«И сколько человеку для счастья нужно? – подумал Богдан. – Чтобы родные были живы и здоровы. И все». Неожиданно в висках застучало, и что-то сжалось внутри, как всякий раз, когда он вспоминал свою семью, связи с которой по-прежнему не было. Мобильник сначала отвечал «абонент вне зоны», а потом и вовсе разрядился. Можно было, конечно, кого-нибудь из персонала попросить, чтобы зарядил его, но зачем? Пусть лучше будет так, как есть – соблазна не будет ещё раз позвонить, чтобы в очередной раз расстроиться.
–…Осень уже, – продолжала Татьяна Ильинична, – ночи холодные, а многие люди практически остались без жилья. Хорошо, если дом после обстрела сохранился, или малыми потерями обошлось – дыры заделать можно, и даже крышу перекрыть, хуже, когда вчистую разрушен, или выгорело полностью внутри. Власти, конечно, как могут, помогают – и материалами, и, если надо, людьми, но все равно много окон пленкой затянуты, или досками зашиты – нет стекла. Да и обстрелы продолжаются – что снарядами разносит, а что взрывной волной. Нередко – по второму кругу…
Женщина на мгновение задумалась, будто что-то решала про себя, потом безрадостно отметила:
– Доски, понятно, гораздо теплее клеёнки, только в доме солнца недостаёт.

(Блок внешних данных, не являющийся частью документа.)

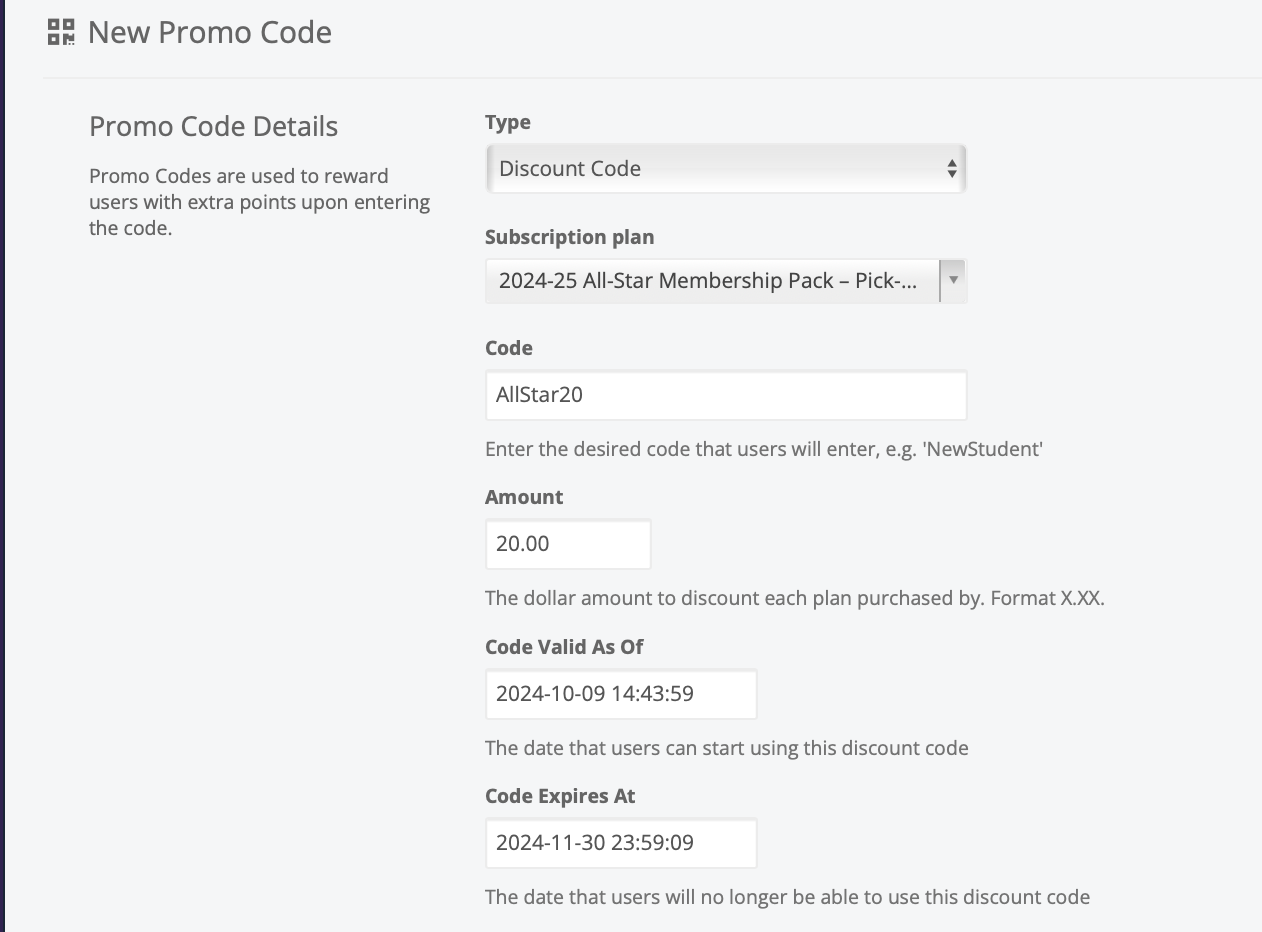Screen dimensions: 1262x932
Task: Click into the Code Expires At date field
Action: [620, 843]
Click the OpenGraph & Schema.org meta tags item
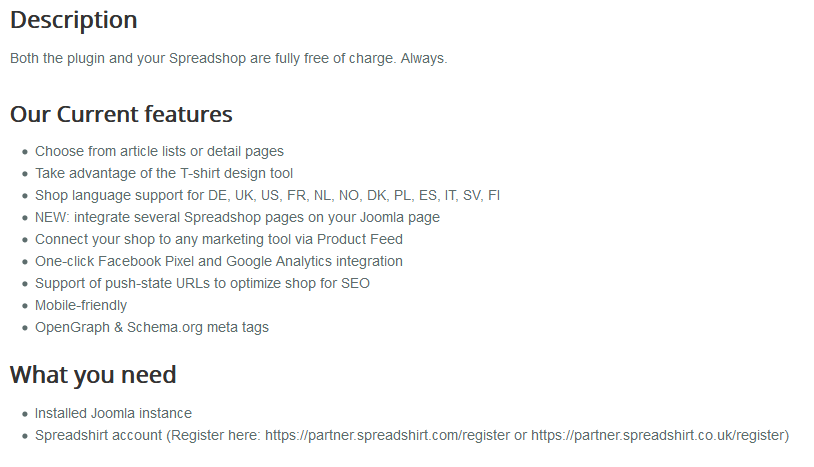The height and width of the screenshot is (467, 814). [x=152, y=327]
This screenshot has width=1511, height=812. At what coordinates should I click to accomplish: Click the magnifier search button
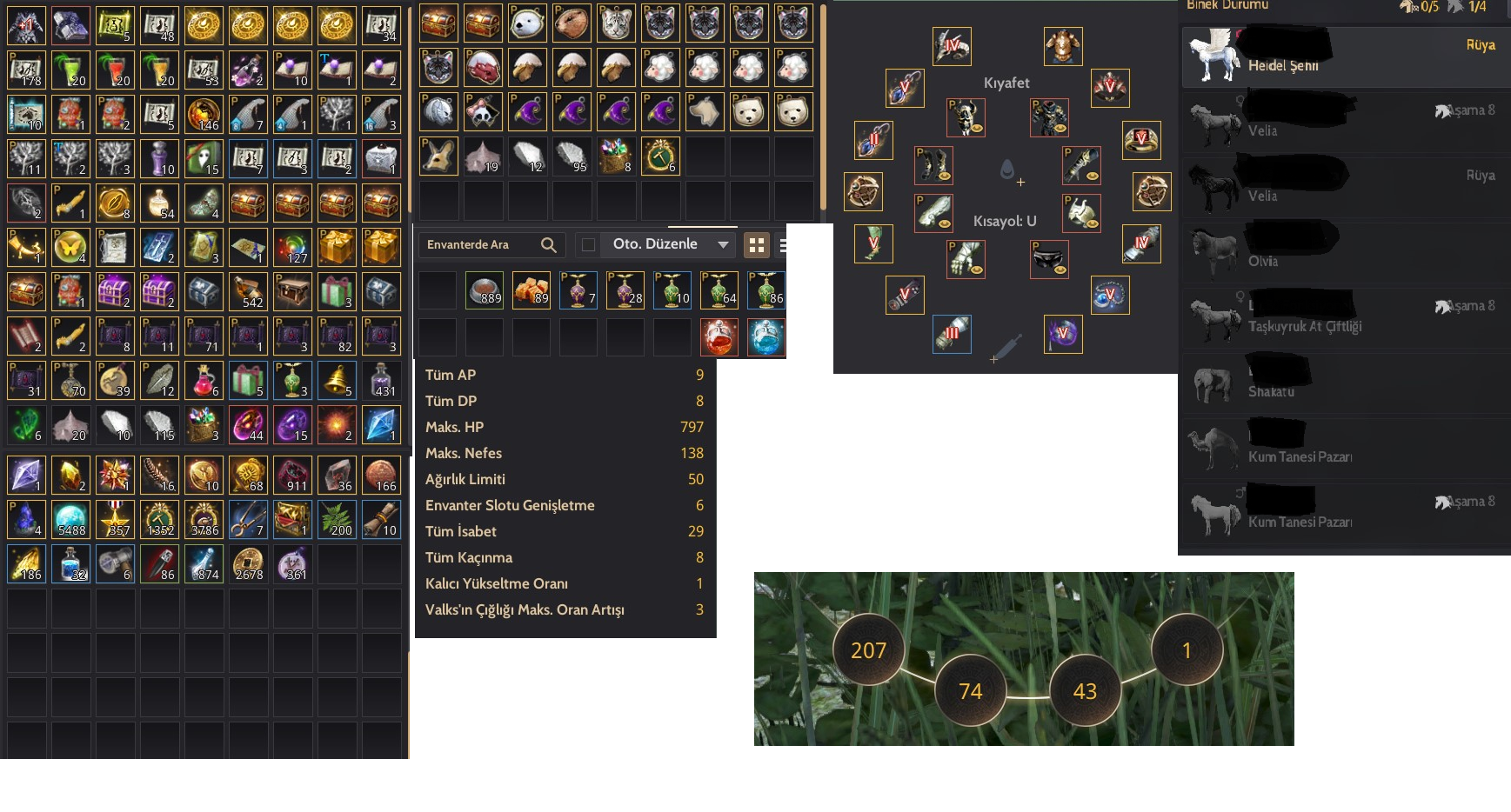pos(549,245)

Богдан вдруг отчётливо увидел и многоэтажки со слепыми рамами, и черные от копоти руины, и дома-подранки с заколоченными крест-накрест окнами и большими амбарными замками на дверях, но чужое – не болит, поэтому на слово поверил, что доски теплее и лучше клеёнки, ещё бы пропускали солнечный свет.
С недавних пор разрушения и трупы на дороге он больше не сравнивал с декорациями к фильму, но в голове его не помещалось, как нормальные люди, зная о результатах, могут продолжать обстреливать и убивать? И вопросы его имели точных адресатов, которые сидели, как ни странно, совсем не на Донбассе.
– …Савва – в городе безвылазно, дома вообще не появляется. Иногда, правда, звонит, отмечается. «Работы невпроворот», – объясняет. Мы, конечно, понимаем, но все равно беспокоимся, переживаем: дитя – оно и в сорок лет дитя, тем более, время больно опасное – днём и ночью стреляют, не затихая.
Татьяну Ильиничну позвала на перевязку медсестра. Уже на выходе из палаты женщина на мгновение задержалась и тихонько призналась:
– Уже почти полгода стреляют, а я… а я всё не могу поверить, что к нам пришла война.
Богдан вспомнил первую встречу с Татьяной Ильиничной, её уверенный зычный голос – настолько звучный и густой, что в первый раз услышав его, он не сразу сообразил, что происходит. Потом её: «Ложись!», когда снаряд летел прямо на больницу. Сейчас же многое изменилось, и не только слабее люди стали, поменялись сами обстоятельства, изменилось всё вокруг. Время будто разделилось на «до» и «после», и трещина эта разрасталась на глазах, с каждой минутой уменьшая шансы вернуть страну обратно, вернуть в ту территорию, что была до февраля, и он всё больше убеждался, что процесс разрыва – необратим.
Притихший было Иван не выдержал тягостной паузы:
– Права твоя Ильинична, что-то пошло не так. И точно не будет – вынь мир, да подай, здесь кровь пролилась, а кровь – не вода, за неё отвечать придётся. Надежда на единую державу тоже тает на глазах. Сейчас главное – выжить. Самому выжить и вытянуть семью. И, по большому счету, к одному месту мне государство – оно меня не кормит, не одевает, и внуков моих не нянчит. Думаешь, за то, что я ранение получил, мне кто-то заплатит? Как бы не так! Как бы ещё не обвинили в неосторожности, или вообще не списали на бытовуху. Ну, типа, поскользнулся, упал, очнулся – гипс.
Иван горько рассмеялся.
– Меня в первый же прилёт осколком задело, да так торкнуло, что вырубился враз. Оклемался чуток, в себя пришёл, смотрю, мясорубка вокруг, не приведи Господи – надо бежать. Стал подниматься, а оно не даёт. Понимаешь, нога не идёт. Вроде не болит, будто онемевшая, а идти – не идёт. Это сейчас доктор сказал, что ранение сквозное, слава Богу, кость не зацепило, а тогда – кровь ручьём, ниже колена в ноге дыра… Видать, сосуд кровеносный задело, так хлестало. Испугался – страшно. Все, думаю, конец! Приехали! И так, знаешь, на душе обидно стало! Так обидно! – горестно вздохнул сосед, добавляя жалости к себе.